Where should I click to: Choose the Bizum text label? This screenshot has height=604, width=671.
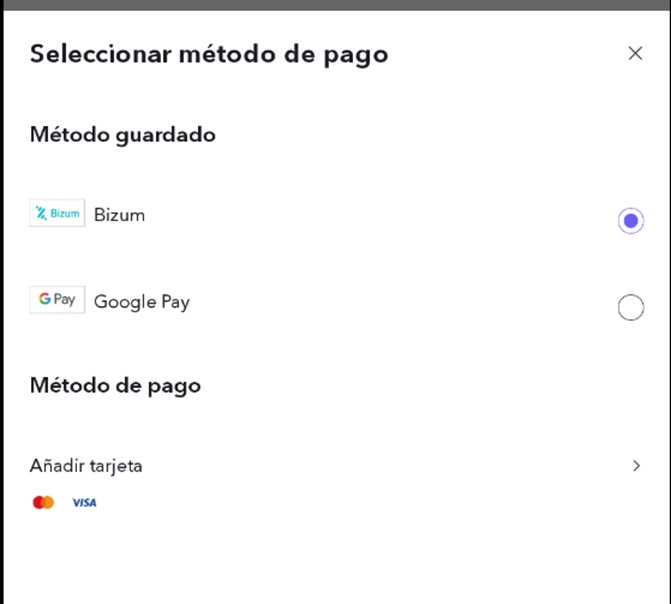[119, 214]
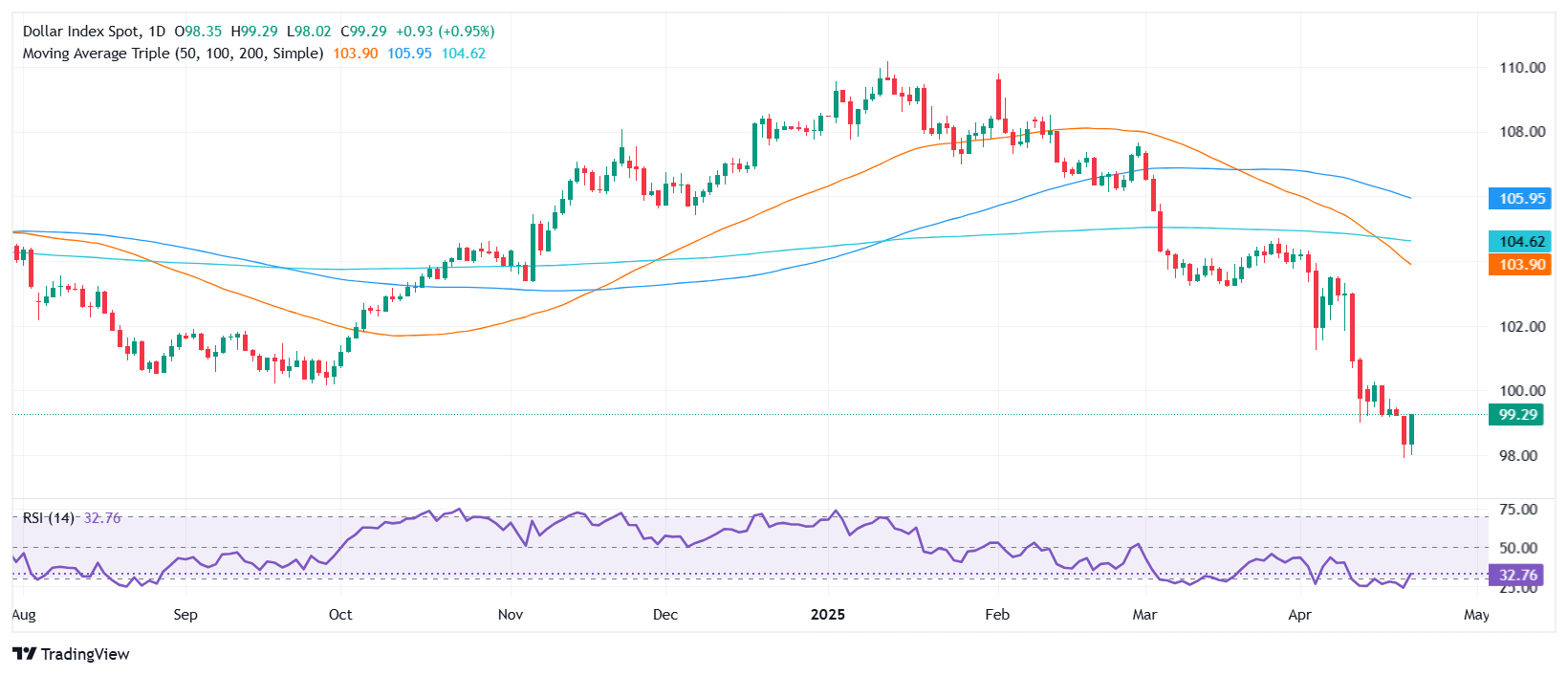Click the orange 103.90 value in the legend
Viewport: 1568px width, 676px height.
click(355, 54)
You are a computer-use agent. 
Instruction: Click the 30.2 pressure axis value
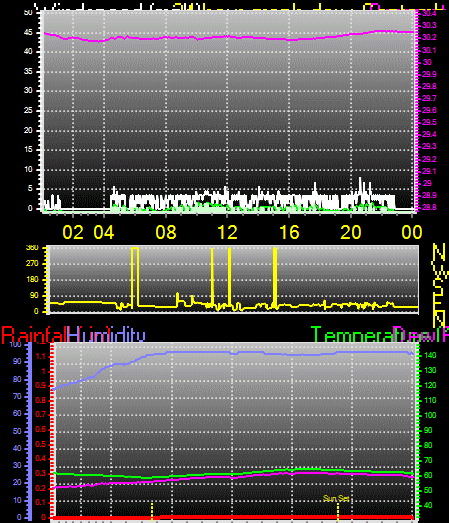(x=429, y=37)
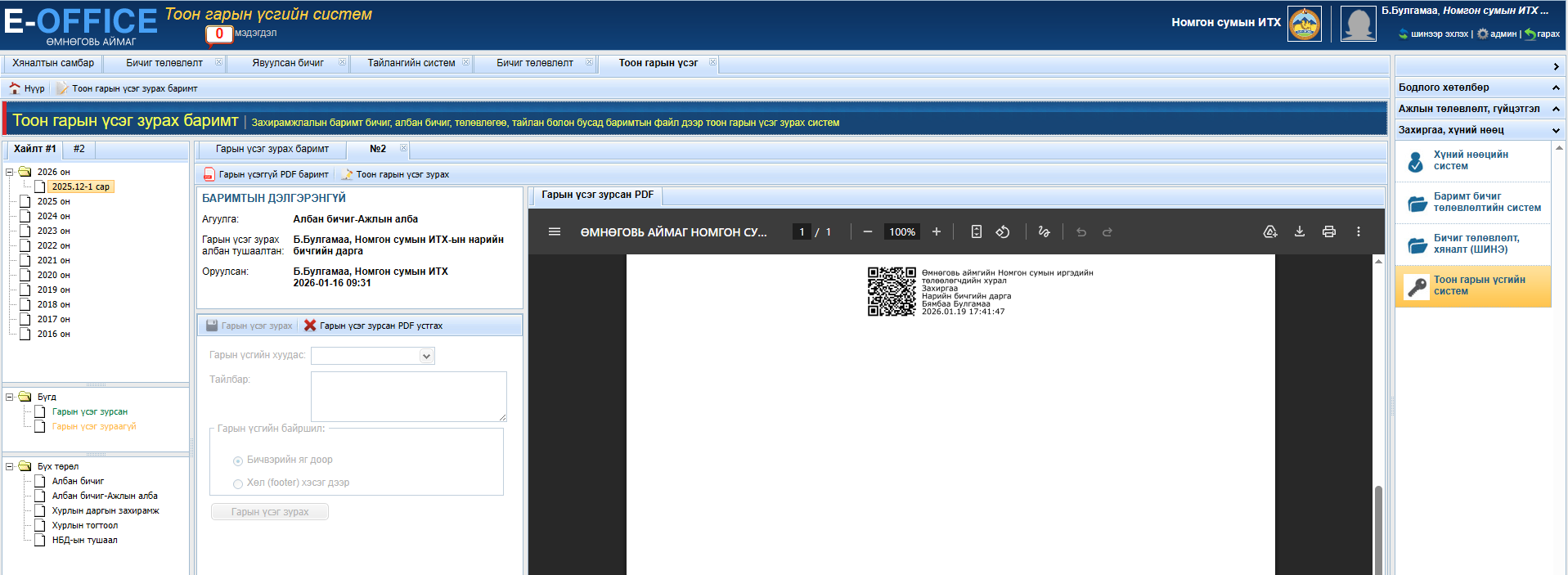Image resolution: width=1568 pixels, height=575 pixels.
Task: Open PDF viewer sidebar menu icon
Action: click(x=554, y=231)
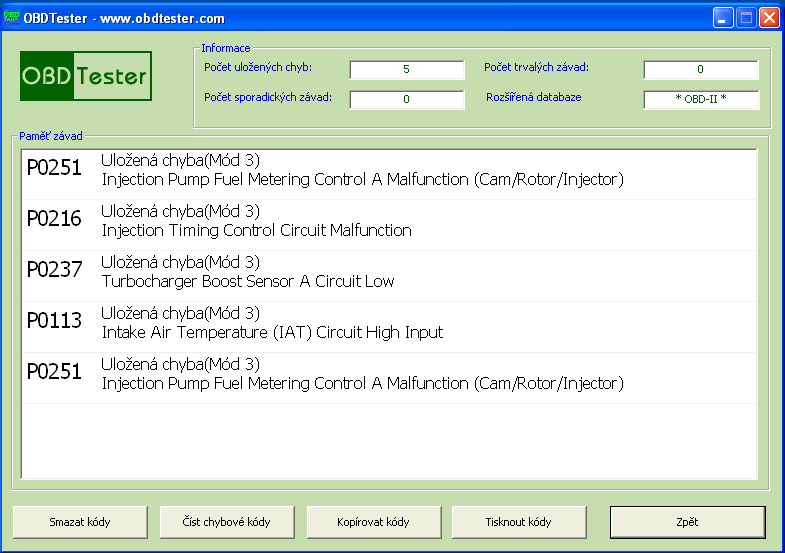Click the Počet uložených chyb value field
The width and height of the screenshot is (785, 553).
tap(407, 70)
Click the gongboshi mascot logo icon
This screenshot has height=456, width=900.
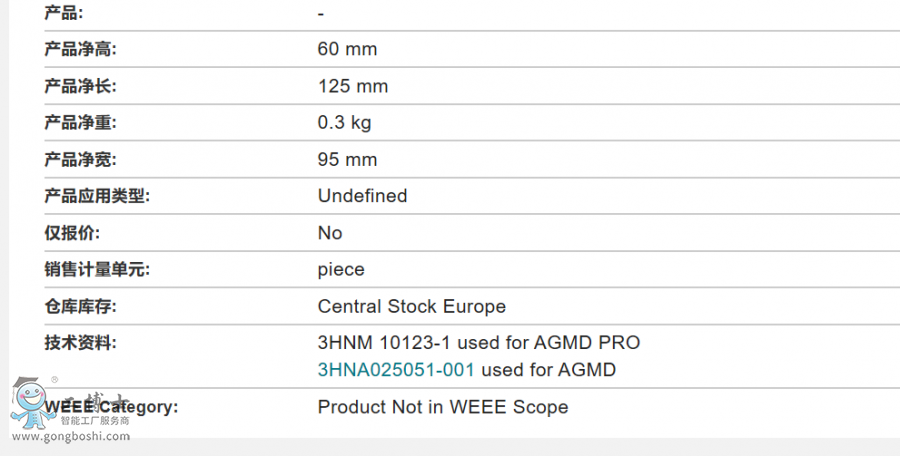(32, 403)
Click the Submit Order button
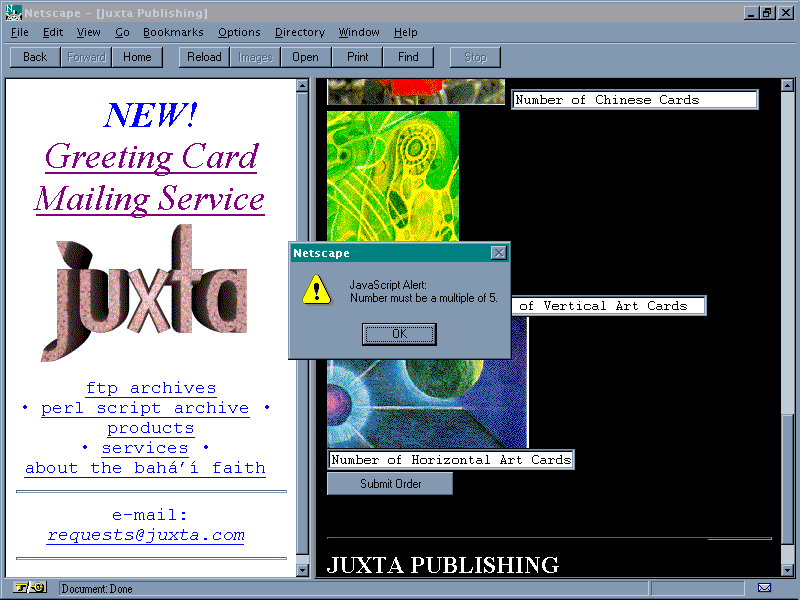Image resolution: width=800 pixels, height=600 pixels. click(x=390, y=484)
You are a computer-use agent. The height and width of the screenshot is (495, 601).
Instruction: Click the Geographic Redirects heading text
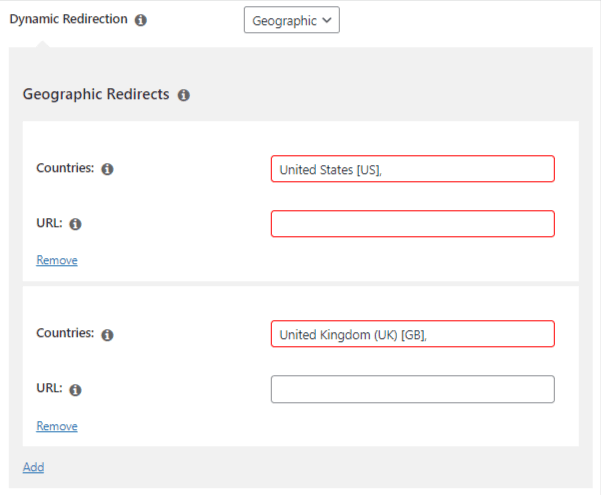96,95
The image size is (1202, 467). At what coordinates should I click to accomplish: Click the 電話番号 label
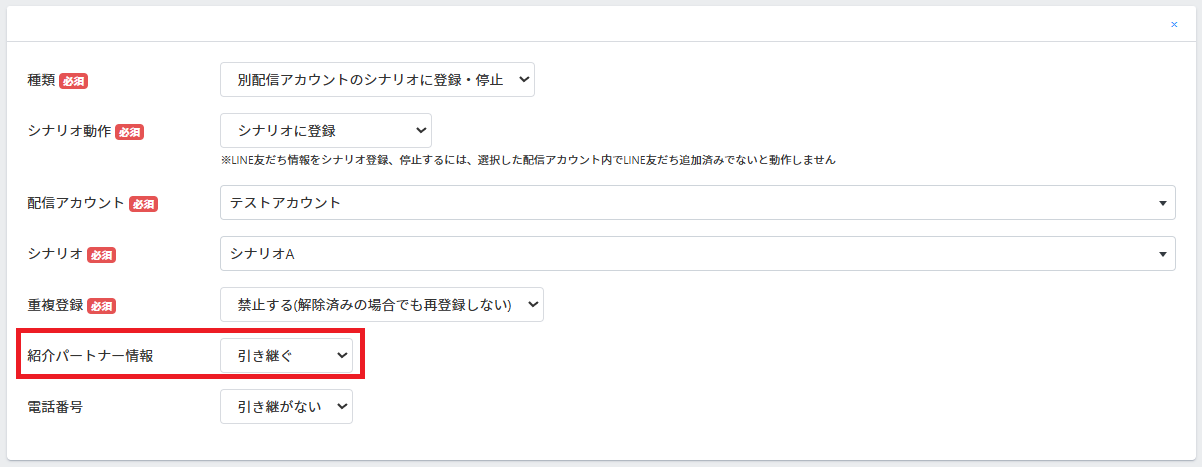click(55, 407)

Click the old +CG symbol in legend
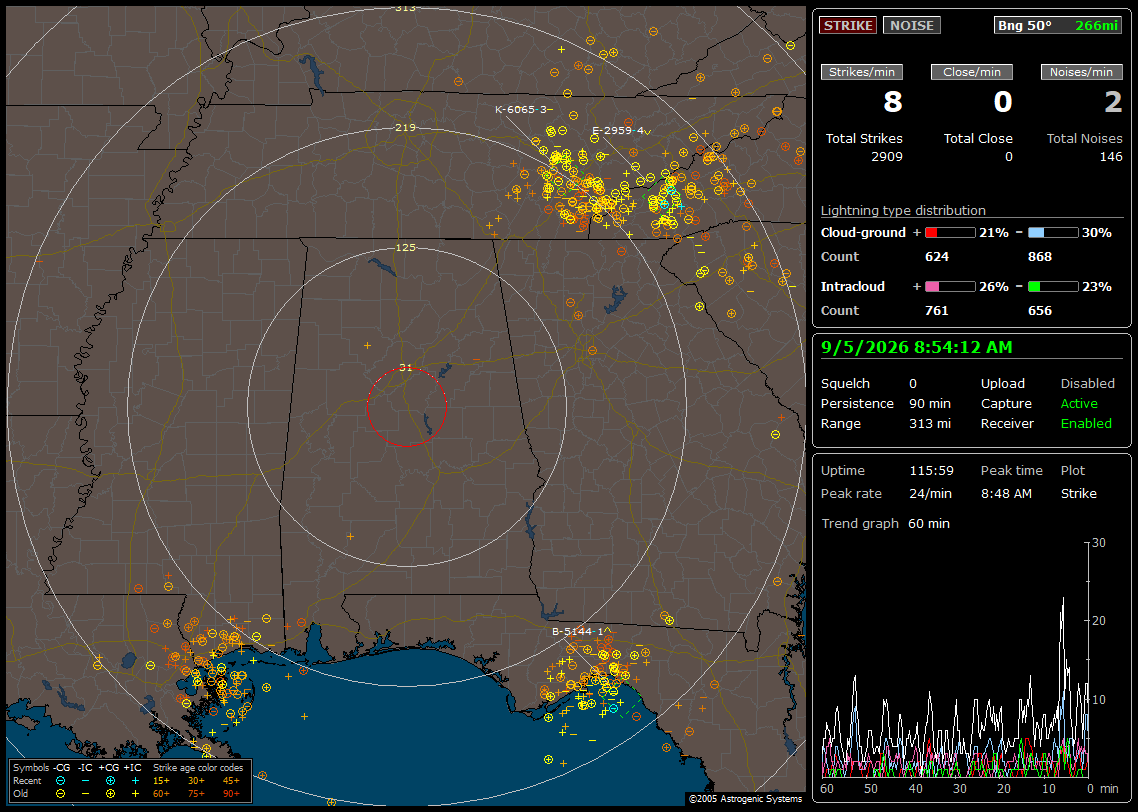(x=110, y=794)
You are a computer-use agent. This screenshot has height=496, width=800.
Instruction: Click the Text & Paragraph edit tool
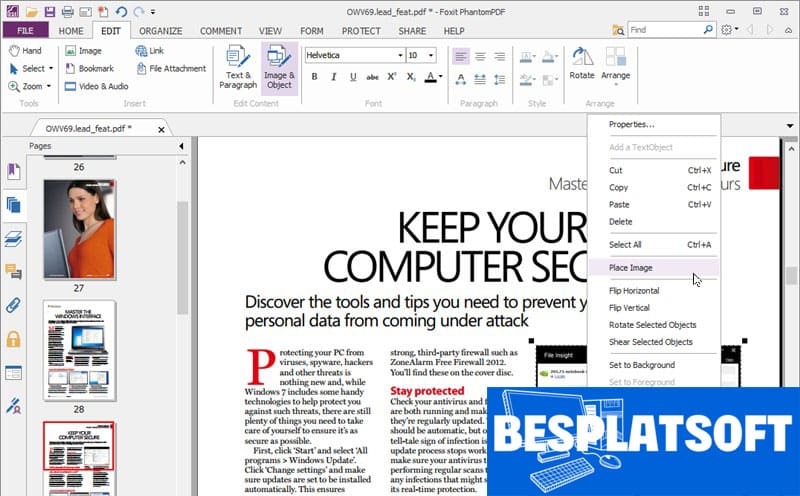(x=238, y=66)
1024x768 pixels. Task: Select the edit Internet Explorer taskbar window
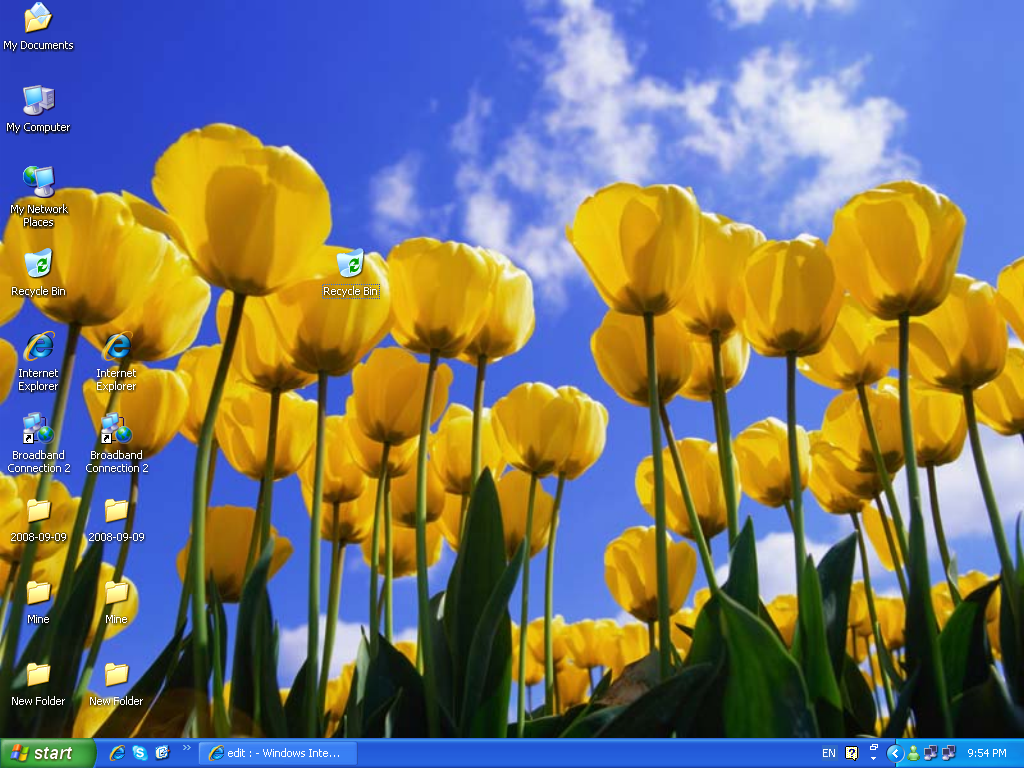point(277,753)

• • • • • • •

AIM OF THE TASK:
Go through the listing above and find each line containing the string "agent"; copy those lines.

TASK OUTPUT:
You are a computer-use agent. 
You are a computer-use agent. The height and width of the screenshot is (495, 601).
You are a computer-use agent. This screenshot has height=496, width=800.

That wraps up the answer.